La relación entre tecnología, datos y justicia social se ha vuelto central en el debate global: los sistemas de inteligencia artificial pueden amplificar desigualdades existentes cuando se entrenan con datos sesgados o se implementan sin controles, pero también pueden reducir brechas si se diseñan con criterios éticos basados en derechos humanos, equidad y rendición de cuentas. En este contexto, la Recomendación sobre la Ética de la Inteligencia Artificial de la UNESCO (2021) —adoptada por sus Estados Miembros— establece principios como la no discriminación, la transparencia y la supervisión humana, subrayando que la IA debe contribuir explícitamente al bienestar social y a la justicia. Este enfoque se alinea directamente con el ODS 10: Reducción de las desigualdades, que llama a disminuir brechas estructurales dentro y entre los países.
De forma complementaria, los Principios de IA de la OCDE promueven una inteligencia artificial innovadora pero respetuosa de los derechos fundamentales y de los valores democráticos, orientada a la inclusión y al beneficio social. Estos marcos internacionales han desplazado la conversación desde la mera eficiencia tecnológica hacia preguntas más profundas: quién se beneficia de los sistemas algorítmicos, qué grupos podrían verse perjudicados y cómo garantizar que la automatización no reproduzca exclusiones históricas por razones socioeconómicas, culturales o de género.
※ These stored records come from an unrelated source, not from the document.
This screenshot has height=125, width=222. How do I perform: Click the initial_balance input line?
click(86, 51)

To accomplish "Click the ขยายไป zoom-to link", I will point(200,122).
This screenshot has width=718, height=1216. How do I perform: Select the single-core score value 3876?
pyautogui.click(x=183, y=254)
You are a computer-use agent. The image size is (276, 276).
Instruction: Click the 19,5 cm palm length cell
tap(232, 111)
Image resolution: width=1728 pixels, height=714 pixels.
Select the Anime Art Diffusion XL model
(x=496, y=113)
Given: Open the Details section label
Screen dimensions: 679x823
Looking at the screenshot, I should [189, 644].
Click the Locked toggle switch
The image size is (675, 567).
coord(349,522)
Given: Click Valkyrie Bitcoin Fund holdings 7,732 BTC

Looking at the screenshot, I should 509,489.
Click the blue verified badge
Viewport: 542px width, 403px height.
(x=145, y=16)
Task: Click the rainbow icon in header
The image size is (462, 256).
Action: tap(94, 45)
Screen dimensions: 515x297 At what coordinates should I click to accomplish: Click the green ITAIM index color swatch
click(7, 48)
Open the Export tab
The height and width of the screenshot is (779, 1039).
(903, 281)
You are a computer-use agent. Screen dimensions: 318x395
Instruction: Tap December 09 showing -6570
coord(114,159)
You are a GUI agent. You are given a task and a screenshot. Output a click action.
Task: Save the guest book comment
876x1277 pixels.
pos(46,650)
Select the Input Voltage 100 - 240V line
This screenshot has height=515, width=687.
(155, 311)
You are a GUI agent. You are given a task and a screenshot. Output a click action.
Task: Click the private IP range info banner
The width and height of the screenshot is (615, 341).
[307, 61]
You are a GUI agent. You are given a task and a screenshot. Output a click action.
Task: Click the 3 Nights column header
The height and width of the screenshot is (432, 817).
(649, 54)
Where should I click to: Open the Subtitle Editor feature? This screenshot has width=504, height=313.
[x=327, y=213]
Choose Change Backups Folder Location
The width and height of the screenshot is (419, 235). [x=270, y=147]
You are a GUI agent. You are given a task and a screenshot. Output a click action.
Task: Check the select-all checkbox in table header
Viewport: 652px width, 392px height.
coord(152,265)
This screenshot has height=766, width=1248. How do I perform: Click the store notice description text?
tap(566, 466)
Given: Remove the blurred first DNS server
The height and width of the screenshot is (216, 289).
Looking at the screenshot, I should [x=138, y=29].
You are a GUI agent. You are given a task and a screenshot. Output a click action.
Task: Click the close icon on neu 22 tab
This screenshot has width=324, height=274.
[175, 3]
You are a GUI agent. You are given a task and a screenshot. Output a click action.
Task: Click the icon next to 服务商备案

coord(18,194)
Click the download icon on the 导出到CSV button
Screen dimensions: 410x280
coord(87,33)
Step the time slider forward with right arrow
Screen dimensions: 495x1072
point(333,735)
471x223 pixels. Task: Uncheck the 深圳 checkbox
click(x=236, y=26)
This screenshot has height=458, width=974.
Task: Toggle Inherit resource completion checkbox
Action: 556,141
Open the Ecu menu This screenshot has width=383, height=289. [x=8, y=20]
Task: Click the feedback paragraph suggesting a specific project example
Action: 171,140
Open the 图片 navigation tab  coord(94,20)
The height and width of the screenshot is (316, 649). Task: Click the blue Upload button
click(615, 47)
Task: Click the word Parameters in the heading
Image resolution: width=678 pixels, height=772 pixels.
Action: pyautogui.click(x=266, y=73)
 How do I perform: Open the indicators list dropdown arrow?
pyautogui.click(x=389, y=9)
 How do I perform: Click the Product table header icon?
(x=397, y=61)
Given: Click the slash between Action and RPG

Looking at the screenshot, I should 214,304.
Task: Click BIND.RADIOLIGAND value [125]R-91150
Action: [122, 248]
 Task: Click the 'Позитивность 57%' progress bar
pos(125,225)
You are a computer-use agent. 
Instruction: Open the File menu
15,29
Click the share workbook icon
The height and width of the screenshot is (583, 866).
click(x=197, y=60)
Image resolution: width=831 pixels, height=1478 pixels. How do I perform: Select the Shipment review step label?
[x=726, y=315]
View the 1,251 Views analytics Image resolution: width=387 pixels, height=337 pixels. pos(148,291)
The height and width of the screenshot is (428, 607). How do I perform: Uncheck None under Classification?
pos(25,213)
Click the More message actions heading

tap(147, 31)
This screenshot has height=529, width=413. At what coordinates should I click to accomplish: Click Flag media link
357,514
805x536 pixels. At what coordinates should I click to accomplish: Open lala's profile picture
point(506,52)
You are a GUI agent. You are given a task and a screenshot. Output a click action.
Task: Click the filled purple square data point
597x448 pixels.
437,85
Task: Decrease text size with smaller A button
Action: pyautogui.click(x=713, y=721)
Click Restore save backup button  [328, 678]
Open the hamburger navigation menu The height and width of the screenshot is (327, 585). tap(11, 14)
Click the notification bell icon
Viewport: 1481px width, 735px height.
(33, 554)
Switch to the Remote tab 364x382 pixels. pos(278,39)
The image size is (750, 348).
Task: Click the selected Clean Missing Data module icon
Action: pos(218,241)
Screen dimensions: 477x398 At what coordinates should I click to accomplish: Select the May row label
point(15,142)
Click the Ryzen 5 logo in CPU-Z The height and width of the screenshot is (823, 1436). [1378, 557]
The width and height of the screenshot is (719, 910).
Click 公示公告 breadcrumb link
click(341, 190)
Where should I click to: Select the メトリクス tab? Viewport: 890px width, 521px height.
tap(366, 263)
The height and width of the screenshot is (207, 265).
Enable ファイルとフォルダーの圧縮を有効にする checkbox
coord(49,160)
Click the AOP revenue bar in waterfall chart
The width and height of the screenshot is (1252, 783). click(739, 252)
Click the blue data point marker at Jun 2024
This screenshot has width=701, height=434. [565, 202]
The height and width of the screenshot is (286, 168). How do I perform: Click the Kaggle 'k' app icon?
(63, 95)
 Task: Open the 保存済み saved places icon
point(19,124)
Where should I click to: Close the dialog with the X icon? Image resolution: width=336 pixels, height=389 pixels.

En el plano operativo, iniciativas como el AI Risk Management Framework del NIST proponen gestionar riesgos durante todo el ciclo de vida de la IA, incorporando prácticas concretas como auditorías de sesgo, evaluación de impacto en distintos grupos poblacionales, documentación transparente de datos y modelos, y monitoreo continuo tras el despliegue. Estas acciones muestran que la ética aplicada no es solo una declaración de principios, sino un conjunto de decisiones técnicas y organizacionales capaces de modificar resultados reales, previniendo daños y fortaleciendo la confianza pública en la tecnología.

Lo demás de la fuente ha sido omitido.